What you need to do: Do any lines in the data below contain "computer"? If so, copy every one of them.

Material to process:
▬▬▬▬▬▬
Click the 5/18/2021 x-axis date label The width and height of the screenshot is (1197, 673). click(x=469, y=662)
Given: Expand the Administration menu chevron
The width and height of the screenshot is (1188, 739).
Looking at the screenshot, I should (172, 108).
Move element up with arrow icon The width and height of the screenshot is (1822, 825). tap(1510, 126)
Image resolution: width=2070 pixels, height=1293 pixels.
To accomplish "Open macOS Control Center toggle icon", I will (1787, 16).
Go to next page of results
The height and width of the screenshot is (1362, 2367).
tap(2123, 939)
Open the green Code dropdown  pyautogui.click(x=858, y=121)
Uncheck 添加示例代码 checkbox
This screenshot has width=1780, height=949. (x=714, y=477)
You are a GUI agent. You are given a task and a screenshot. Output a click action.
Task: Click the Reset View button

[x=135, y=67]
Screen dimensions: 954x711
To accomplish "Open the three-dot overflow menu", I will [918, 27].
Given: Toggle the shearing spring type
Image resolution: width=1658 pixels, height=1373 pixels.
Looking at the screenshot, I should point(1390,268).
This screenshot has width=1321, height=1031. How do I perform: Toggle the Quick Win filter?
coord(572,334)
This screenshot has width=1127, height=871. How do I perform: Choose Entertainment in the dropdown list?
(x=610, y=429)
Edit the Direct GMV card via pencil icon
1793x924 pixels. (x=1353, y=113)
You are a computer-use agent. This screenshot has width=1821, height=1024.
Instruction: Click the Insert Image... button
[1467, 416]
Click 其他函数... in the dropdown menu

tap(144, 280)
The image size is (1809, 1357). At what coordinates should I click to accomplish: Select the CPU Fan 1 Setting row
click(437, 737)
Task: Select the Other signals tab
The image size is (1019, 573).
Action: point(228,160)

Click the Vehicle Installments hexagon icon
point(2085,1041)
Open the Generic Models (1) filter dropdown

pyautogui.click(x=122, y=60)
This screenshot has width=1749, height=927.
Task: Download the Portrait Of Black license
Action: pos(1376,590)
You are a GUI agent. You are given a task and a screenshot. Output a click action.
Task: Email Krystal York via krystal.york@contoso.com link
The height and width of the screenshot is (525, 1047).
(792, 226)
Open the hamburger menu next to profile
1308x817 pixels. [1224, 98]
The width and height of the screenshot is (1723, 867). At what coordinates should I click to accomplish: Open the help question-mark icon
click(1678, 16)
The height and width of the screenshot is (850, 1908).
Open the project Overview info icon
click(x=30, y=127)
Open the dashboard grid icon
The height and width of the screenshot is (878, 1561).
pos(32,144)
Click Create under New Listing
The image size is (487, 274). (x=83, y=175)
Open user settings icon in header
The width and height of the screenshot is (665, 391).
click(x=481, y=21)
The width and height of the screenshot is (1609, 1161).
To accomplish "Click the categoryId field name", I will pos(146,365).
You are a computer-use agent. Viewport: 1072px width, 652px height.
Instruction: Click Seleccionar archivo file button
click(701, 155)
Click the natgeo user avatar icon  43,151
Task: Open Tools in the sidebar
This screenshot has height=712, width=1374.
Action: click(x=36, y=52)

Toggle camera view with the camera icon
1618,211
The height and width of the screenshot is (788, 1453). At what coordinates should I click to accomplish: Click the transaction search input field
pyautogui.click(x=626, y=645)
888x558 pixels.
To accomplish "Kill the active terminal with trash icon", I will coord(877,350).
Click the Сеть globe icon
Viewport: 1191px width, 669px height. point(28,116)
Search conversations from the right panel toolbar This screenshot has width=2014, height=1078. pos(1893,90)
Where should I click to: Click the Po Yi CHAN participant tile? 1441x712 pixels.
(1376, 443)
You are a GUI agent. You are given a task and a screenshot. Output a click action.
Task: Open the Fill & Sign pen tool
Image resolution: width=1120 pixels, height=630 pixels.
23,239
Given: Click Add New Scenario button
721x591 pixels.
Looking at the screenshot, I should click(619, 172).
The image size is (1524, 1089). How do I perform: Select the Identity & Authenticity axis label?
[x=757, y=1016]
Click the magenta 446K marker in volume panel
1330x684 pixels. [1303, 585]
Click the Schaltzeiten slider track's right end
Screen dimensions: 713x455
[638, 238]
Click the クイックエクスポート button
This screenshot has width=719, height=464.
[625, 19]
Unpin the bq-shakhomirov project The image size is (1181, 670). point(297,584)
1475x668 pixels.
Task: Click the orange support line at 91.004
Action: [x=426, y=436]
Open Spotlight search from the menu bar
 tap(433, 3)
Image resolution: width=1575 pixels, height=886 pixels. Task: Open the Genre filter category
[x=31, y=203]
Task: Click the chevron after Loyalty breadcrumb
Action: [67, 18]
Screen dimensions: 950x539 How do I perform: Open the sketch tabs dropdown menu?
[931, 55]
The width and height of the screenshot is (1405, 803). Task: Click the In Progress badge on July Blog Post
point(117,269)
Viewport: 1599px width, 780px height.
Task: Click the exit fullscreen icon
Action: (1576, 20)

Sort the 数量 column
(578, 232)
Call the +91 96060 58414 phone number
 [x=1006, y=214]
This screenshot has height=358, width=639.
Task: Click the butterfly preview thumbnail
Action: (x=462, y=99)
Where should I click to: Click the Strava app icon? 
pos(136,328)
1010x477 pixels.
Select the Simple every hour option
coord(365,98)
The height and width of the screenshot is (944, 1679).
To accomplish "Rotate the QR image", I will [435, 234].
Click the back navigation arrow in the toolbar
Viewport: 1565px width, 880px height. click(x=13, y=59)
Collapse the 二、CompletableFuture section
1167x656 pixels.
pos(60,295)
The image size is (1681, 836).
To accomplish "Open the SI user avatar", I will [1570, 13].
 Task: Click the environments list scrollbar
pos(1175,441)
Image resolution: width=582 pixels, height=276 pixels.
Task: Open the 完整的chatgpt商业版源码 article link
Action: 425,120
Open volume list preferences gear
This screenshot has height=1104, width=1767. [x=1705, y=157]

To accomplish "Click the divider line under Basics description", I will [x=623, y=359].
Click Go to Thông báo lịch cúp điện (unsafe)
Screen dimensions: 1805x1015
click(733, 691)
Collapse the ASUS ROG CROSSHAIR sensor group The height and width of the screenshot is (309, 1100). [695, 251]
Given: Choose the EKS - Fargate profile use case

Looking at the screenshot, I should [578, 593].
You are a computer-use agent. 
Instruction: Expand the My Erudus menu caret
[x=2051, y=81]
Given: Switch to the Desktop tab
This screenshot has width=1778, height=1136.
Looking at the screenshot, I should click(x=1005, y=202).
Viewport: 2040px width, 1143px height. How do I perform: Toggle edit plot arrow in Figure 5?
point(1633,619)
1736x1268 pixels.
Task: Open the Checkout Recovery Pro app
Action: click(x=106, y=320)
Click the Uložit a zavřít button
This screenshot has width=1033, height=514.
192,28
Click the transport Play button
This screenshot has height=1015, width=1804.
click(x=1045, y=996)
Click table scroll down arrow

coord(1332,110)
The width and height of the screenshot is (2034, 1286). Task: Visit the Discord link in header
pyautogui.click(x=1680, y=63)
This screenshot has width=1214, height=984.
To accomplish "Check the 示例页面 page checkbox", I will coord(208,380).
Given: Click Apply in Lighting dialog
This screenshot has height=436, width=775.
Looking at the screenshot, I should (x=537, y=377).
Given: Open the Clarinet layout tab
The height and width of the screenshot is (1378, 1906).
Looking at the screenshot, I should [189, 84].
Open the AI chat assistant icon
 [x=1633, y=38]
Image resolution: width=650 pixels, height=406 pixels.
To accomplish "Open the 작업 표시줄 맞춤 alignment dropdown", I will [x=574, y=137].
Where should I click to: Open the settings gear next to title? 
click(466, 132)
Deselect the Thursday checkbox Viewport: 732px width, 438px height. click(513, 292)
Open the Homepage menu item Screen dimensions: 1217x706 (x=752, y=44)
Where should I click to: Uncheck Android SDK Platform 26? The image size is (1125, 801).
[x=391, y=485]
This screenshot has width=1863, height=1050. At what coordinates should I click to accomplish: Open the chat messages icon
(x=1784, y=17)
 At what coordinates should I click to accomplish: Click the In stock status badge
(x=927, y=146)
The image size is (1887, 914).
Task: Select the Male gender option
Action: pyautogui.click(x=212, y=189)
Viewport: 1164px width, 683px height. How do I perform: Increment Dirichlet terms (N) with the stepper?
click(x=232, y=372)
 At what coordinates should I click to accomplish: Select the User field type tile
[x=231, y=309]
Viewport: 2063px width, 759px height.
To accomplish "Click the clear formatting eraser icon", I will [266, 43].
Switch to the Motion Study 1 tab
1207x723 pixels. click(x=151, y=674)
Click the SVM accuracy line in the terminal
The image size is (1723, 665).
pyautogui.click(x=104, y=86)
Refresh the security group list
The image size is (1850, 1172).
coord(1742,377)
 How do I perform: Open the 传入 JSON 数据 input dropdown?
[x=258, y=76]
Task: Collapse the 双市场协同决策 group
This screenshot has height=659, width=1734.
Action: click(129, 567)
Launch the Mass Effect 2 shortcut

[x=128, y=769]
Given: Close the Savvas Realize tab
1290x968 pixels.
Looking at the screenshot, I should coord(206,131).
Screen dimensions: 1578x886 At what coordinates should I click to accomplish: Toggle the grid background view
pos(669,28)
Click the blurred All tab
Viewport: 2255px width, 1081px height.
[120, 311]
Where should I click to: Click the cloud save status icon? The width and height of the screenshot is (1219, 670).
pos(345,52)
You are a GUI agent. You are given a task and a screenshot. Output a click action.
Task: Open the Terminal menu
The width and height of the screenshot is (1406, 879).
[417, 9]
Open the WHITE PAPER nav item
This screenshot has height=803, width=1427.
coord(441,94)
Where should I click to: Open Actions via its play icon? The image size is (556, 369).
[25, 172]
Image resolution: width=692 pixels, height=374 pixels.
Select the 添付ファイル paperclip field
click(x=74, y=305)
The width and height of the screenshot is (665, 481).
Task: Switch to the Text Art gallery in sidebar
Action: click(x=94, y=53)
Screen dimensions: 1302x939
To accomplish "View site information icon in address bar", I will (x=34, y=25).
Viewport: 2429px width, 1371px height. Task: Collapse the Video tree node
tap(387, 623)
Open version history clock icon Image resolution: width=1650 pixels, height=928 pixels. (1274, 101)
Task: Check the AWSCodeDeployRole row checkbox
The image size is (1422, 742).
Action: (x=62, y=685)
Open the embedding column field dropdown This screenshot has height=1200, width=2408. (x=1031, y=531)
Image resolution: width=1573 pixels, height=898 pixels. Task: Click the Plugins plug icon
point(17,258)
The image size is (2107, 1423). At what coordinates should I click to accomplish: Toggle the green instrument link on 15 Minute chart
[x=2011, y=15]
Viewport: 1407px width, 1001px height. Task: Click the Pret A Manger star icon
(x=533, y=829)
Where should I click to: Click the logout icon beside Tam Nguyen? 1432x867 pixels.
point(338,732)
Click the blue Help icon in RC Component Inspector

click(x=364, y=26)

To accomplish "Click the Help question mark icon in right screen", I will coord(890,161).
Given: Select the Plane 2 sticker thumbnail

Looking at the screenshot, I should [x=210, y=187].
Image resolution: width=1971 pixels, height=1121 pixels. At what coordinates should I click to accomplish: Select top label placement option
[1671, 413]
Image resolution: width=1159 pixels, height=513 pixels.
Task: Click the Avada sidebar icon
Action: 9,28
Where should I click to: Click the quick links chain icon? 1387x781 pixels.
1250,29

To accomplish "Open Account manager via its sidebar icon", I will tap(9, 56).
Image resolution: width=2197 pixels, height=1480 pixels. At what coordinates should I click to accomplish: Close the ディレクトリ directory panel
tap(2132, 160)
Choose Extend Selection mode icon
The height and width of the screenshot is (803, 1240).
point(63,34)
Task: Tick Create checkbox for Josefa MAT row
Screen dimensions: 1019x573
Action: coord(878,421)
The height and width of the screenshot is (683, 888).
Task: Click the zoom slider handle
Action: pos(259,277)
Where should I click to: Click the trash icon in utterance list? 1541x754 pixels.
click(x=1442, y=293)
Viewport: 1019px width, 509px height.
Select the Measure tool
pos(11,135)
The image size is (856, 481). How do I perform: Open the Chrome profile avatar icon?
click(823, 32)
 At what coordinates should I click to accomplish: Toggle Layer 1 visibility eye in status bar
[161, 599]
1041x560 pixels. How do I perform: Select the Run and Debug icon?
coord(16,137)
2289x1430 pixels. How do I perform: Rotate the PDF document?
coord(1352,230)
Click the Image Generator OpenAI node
▬▬▬▬▬▬
Response:
You are a computer-use agent. This screenshot has width=1821, height=1024.
You are a computer-use agent. Viewport: 1072px width, 652px height.
You are a computer-use agent. 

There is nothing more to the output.